One particular follow-up post I would love to see is to run the same study, but this time with material disadvantage. In-particular, I would really like to see, in both chess and go, how much material advantage AIs could make up for with greater intelligence/compute. This one seems particularly relevant for a bunch of takeoff dynamics in my current model of the world.

Very interesting, thanks!

Could you confirm how much you have to scale down SF13 in order to match SF3? (This seems similar to what you did last time, but a more direct comparison.)
The graph from last time makes it look like SF13 would match Rebel at about 20k nodes/move. Could you also confirm that?
Looking forward to seeing the scaled-up Rebel results.

With a baseline of 10 MNodes/move for SF3, I need to set SF13 to 0.375 MNodes/move for equality. That's a factor of 30. Caveat: I only ran 10 games which turned out equal, and only at 10 MNodes/move for SF3.
Yes: Rebel6 at normal 2021 settings (40 moves in 15 min) can be approximately matched with SF13 at 20 kNodes/move. More precisely: I get parity between Rebel6 (128 MB) and SF13 (128 MB) for 16 MNodes/move vs. 20 kNodes/move (=factor of 800x). On my Intel Core-M 5Y31 (750 kNodes/s), that's 21s vs. 0.026s per move. Note that the figure shows SF8, not SF13.
I was contacted by one person via PM, we are discussing the execution setup. Otherwise, I could do it by the end of July after my vacation.

I ran the experiment "Rebel 6 vs. Stockfish 13" on Amazon's AWS EC2. I rented a Xeon Platinum 8124M which benched at 18x 1.5 MNodes/s. I launched 18 concurrent single-threaded game sets with 128 MB of RAM for each engine. Again, ponder was of, no books, no tables. Time settings were 40 moves in 60s + 0.6 per move, corresponding to 17.5 MNodes/move. For reference, SF13 benches at ELO 3630 at this setting (entry "64 bit"); Rebel 6.0 got 2415 on a Pentium 90 (SSDF Computer Rating List (01-DEC-1996).txt, 90 kN/move).

The result:

1911 games played
18 draws
No wins for Rebel
All draws when Rebel played white
ELO difference: 941 +- 63

Interpretation:

Starting from 3630 for SF13, that corresponds to Rebel on a modern machine: 2689.
Up from 2415, that's +274 ELO.
The ELO gap between Rebel on a 1994 Pentium 90 (2415) and SF13 on a 2020 PC (3630) is 1215 points. Of these, 274 points are closed with matching hardware.
That gives 23% for the compute, 77% for the algorithm.

Final questions:

Isn't +274 ELO too little for 200x compute?
We found 50% algo/50% compute for SF3-SF13. Why is that?

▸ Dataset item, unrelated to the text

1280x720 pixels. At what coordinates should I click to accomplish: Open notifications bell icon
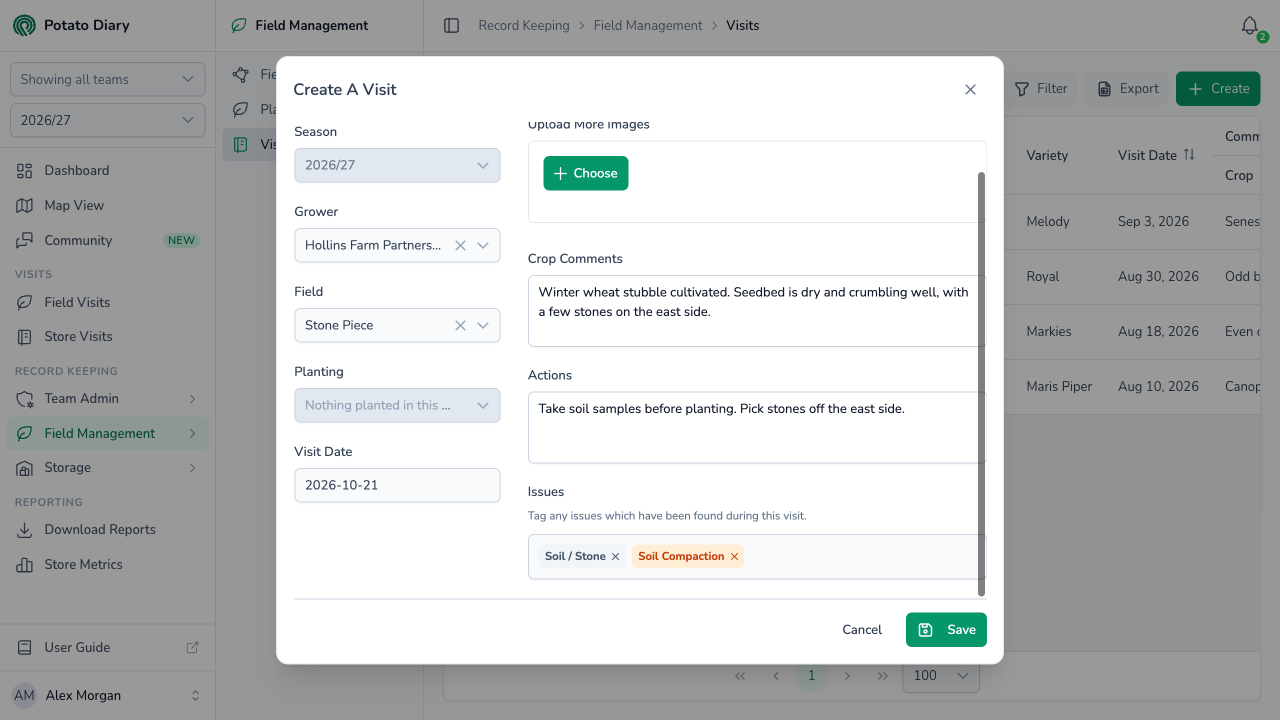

Answer: ELO gain with compute is not a linear function, but one with diminishing returns. Thus, the percentage "due to algo" increases, the longer the time frame. Thus, a fixed percentage is not a good answer.
But we can give the percentage as a function of time gap:

Over 10 years, it's ~50%
Over 25 years, it's ~22%

With data from other sources (SF8, Houdini 3) I made this figure to show the effect more clearly. The dashed black line is a double-log fit function: A base-10 log for the exponential increase of compute with time, and a natural log for the exponential search tree of chess. The parameter values are engine-dependent, but should be similar for engines of the same era (here: Houdini 3 and SF8). With more and more compute, the ELO gain approaches zero. In the future, we can expect engines whose curve is shifted to the right side of this plot.